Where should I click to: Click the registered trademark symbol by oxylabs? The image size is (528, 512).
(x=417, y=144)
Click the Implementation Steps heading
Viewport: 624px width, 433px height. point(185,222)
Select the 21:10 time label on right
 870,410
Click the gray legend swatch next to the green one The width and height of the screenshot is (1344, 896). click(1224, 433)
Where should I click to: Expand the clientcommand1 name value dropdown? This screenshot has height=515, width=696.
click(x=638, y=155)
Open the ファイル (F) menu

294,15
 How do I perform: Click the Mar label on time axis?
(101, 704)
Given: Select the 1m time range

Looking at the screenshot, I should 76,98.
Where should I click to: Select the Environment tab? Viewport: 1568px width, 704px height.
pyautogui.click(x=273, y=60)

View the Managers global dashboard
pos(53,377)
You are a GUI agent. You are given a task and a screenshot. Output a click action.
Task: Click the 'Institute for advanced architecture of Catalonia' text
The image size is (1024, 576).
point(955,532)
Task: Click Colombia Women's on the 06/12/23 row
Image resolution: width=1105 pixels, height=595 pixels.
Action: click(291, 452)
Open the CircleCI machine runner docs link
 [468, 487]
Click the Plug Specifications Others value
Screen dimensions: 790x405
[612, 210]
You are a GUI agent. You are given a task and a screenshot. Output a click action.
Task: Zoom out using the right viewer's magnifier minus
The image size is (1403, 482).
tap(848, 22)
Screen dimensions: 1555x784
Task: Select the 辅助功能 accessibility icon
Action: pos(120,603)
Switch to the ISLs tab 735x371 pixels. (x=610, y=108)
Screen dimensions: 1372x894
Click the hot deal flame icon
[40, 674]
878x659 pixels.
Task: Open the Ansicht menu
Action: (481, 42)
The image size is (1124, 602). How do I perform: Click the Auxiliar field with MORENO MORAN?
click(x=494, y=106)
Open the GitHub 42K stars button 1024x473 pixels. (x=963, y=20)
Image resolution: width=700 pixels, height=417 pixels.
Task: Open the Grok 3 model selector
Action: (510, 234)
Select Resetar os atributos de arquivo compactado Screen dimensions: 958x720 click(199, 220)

※

From the line containing "The image size is (1403, 482)." through the closing line of the material above, return every line exactly and omit all others.

The image size is (1403, 482).
tap(848, 22)
Screen dimensions: 1555x784
Task: Select the 辅助功能 accessibility icon
Action: pos(120,603)
Switch to the ISLs tab 735x371 pixels. (x=610, y=108)
Screen dimensions: 1372x894
Click the hot deal flame icon
[40, 674]
878x659 pixels.
Task: Open the Ansicht menu
Action: (481, 42)
The image size is (1124, 602). How do I perform: Click the Auxiliar field with MORENO MORAN?
click(x=494, y=106)
Open the GitHub 42K stars button 1024x473 pixels. (x=963, y=20)
Image resolution: width=700 pixels, height=417 pixels.
Task: Open the Grok 3 model selector
Action: (510, 234)
Select Resetar os atributos de arquivo compactado Screen dimensions: 958x720 click(199, 220)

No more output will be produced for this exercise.